> _GOAL OF THE EXERCISE_
Wherever a line in the records contains the word "play", return that line.

> _DATA EXCERPTS_
<<<<
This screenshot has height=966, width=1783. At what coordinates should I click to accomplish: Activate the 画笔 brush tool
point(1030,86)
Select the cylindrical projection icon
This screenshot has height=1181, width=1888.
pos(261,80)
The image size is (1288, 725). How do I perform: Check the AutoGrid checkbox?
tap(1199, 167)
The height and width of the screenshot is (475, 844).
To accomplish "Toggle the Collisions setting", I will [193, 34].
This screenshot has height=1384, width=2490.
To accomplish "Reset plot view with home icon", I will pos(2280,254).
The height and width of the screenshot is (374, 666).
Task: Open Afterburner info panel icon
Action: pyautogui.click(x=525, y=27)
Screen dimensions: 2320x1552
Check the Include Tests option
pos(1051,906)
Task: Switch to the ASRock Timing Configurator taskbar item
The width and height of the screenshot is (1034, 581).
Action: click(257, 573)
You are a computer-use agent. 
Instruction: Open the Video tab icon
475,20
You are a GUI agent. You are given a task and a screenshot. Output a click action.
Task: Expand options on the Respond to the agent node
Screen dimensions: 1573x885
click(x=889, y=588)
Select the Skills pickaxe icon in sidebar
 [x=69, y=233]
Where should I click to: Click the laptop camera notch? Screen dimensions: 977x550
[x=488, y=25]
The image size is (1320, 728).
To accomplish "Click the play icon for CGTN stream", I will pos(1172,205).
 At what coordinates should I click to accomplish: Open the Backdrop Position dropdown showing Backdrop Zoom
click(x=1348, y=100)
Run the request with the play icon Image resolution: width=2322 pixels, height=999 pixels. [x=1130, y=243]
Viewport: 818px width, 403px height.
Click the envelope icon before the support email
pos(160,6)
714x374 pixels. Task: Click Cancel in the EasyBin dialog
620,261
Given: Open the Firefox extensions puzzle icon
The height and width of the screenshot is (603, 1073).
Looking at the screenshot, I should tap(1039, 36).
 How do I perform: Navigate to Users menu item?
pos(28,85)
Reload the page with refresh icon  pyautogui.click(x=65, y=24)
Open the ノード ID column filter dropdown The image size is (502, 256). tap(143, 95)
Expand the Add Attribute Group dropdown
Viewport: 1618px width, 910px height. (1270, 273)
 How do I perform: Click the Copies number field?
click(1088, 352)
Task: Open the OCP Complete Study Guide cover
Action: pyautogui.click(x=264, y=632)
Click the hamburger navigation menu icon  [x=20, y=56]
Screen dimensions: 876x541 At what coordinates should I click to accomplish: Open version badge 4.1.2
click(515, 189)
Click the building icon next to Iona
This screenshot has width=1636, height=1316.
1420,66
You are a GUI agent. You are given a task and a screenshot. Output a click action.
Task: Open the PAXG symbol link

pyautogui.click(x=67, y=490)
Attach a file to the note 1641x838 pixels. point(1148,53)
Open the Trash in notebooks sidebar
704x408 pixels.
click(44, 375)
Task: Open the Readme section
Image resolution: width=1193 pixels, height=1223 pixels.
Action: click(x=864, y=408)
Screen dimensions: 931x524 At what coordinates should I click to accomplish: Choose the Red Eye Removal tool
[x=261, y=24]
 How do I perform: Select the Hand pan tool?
>>>>
> _EXERCISE OUTPUT_
To accomplish "Click the play icon for CGTN stream", I will pos(1172,205).
Run the request with the play icon Image resolution: width=2322 pixels, height=999 pixels. [x=1130, y=243]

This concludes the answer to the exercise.